Written problem: Extract every line of the material below and reproduce each one word for word.

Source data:
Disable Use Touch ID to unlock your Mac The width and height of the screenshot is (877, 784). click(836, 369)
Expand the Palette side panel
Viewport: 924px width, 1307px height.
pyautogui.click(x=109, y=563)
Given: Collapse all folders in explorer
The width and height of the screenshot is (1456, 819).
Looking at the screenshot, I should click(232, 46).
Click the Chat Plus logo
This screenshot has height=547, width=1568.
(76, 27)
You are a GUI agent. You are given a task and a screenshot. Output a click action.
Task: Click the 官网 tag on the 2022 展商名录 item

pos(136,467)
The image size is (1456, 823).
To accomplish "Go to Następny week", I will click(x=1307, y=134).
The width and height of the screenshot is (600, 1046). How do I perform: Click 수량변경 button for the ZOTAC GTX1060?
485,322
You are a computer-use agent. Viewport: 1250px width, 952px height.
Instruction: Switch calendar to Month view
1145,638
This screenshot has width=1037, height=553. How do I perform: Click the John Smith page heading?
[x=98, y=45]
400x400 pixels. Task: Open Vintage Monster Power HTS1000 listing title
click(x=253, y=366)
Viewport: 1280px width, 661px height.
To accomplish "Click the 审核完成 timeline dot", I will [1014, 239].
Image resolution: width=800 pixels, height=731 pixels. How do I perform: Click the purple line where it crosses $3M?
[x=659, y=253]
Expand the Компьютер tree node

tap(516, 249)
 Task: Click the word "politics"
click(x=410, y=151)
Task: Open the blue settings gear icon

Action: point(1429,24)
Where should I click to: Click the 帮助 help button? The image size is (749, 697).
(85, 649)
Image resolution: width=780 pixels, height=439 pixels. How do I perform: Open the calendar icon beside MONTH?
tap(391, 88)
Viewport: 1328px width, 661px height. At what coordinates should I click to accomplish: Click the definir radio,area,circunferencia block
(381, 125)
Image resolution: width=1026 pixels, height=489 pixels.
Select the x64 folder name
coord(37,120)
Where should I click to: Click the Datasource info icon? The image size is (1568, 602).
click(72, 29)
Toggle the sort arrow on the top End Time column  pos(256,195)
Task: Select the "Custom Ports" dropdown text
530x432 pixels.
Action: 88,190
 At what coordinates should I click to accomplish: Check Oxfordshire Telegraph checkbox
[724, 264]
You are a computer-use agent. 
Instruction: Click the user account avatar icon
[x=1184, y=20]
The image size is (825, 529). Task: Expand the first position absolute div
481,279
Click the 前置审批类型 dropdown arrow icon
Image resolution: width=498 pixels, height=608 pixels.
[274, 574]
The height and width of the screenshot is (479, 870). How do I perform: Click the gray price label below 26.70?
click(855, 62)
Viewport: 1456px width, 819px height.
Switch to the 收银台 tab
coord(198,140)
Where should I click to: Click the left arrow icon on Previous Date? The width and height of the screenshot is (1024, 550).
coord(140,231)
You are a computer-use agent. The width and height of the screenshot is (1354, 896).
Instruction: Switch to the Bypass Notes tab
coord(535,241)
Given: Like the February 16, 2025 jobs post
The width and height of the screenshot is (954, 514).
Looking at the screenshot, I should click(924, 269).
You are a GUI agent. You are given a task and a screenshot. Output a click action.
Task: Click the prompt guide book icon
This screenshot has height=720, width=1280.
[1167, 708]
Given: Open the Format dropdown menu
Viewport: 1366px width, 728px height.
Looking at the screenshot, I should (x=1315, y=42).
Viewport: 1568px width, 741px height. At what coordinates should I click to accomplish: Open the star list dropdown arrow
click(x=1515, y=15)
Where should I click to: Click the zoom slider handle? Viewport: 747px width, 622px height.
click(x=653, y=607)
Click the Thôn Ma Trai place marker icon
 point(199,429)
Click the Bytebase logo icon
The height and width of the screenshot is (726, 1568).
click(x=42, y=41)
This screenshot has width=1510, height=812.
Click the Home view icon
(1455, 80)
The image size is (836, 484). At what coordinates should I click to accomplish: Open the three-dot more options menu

Task solution:
Disable Use Touch ID to unlock your Mac The width and height of the screenshot is (877, 784). click(836, 369)
Expand the Palette side panel
Viewport: 924px width, 1307px height.
pyautogui.click(x=109, y=563)
Given: Collapse all folders in explorer
The width and height of the screenshot is (1456, 819).
Looking at the screenshot, I should click(232, 46).
Click the Chat Plus logo
This screenshot has height=547, width=1568.
(76, 27)
You are a GUI agent. You are given a task and a screenshot. Output a click action.
Task: Click the 官网 tag on the 2022 展商名录 item

pos(136,467)
The image size is (1456, 823).
To accomplish "Go to Następny week", I will click(x=1307, y=134).
The width and height of the screenshot is (600, 1046). How do I perform: Click 수량변경 button for the ZOTAC GTX1060?
485,322
You are a computer-use agent. Viewport: 1250px width, 952px height.
Instruction: Switch calendar to Month view
1145,638
This screenshot has width=1037, height=553. How do I perform: Click the John Smith page heading?
[x=98, y=45]
400x400 pixels. Task: Open Vintage Monster Power HTS1000 listing title
click(x=253, y=366)
Viewport: 1280px width, 661px height.
To accomplish "Click the 审核完成 timeline dot", I will [1014, 239].
Image resolution: width=800 pixels, height=731 pixels. How do I perform: Click the purple line where it crosses $3M?
[x=659, y=253]
Expand the Компьютер tree node

tap(516, 249)
 Task: Click the word "politics"
click(x=410, y=151)
Task: Open the blue settings gear icon

Action: point(1429,24)
Where should I click to: Click the 帮助 help button? The image size is (749, 697).
(85, 649)
Image resolution: width=780 pixels, height=439 pixels. How do I perform: Open the calendar icon beside MONTH?
tap(391, 88)
Viewport: 1328px width, 661px height. At what coordinates should I click to accomplish: Click the definir radio,area,circunferencia block
(381, 125)
Image resolution: width=1026 pixels, height=489 pixels.
Select the x64 folder name
coord(37,120)
Where should I click to: Click the Datasource info icon? The image size is (1568, 602).
click(72, 29)
Toggle the sort arrow on the top End Time column  pos(256,195)
Task: Select the "Custom Ports" dropdown text
530x432 pixels.
Action: 88,190
 At what coordinates should I click to accomplish: Check Oxfordshire Telegraph checkbox
[724, 264]
You are a computer-use agent. 
Instruction: Click the user account avatar icon
[x=1184, y=20]
The image size is (825, 529). Task: Expand the first position absolute div
481,279
Click the 前置审批类型 dropdown arrow icon
Image resolution: width=498 pixels, height=608 pixels.
[274, 574]
The height and width of the screenshot is (479, 870). How do I perform: Click the gray price label below 26.70?
click(855, 62)
Viewport: 1456px width, 819px height.
Switch to the 收银台 tab
coord(198,140)
Where should I click to: Click the left arrow icon on Previous Date? The width and height of the screenshot is (1024, 550).
coord(140,231)
You are a computer-use agent. The width and height of the screenshot is (1354, 896).
Instruction: Switch to the Bypass Notes tab
coord(535,241)
Given: Like the February 16, 2025 jobs post
The width and height of the screenshot is (954, 514).
Looking at the screenshot, I should click(924, 269).
You are a GUI agent. You are given a task and a screenshot. Output a click action.
Task: Click the prompt guide book icon
This screenshot has height=720, width=1280.
[1167, 708]
Given: Open the Format dropdown menu
Viewport: 1366px width, 728px height.
Looking at the screenshot, I should (x=1315, y=42).
Viewport: 1568px width, 741px height. At what coordinates should I click to accomplish: Open the star list dropdown arrow
click(x=1515, y=15)
Where should I click to: Click the zoom slider handle? Viewport: 747px width, 622px height.
click(x=653, y=607)
Click the Thôn Ma Trai place marker icon
 point(199,429)
Click the Bytebase logo icon
The height and width of the screenshot is (726, 1568).
click(x=42, y=41)
This screenshot has width=1510, height=812.
Click the Home view icon
(1455, 80)
The image size is (836, 484). At what coordinates should I click to accomplish: Open the three-dot more options menu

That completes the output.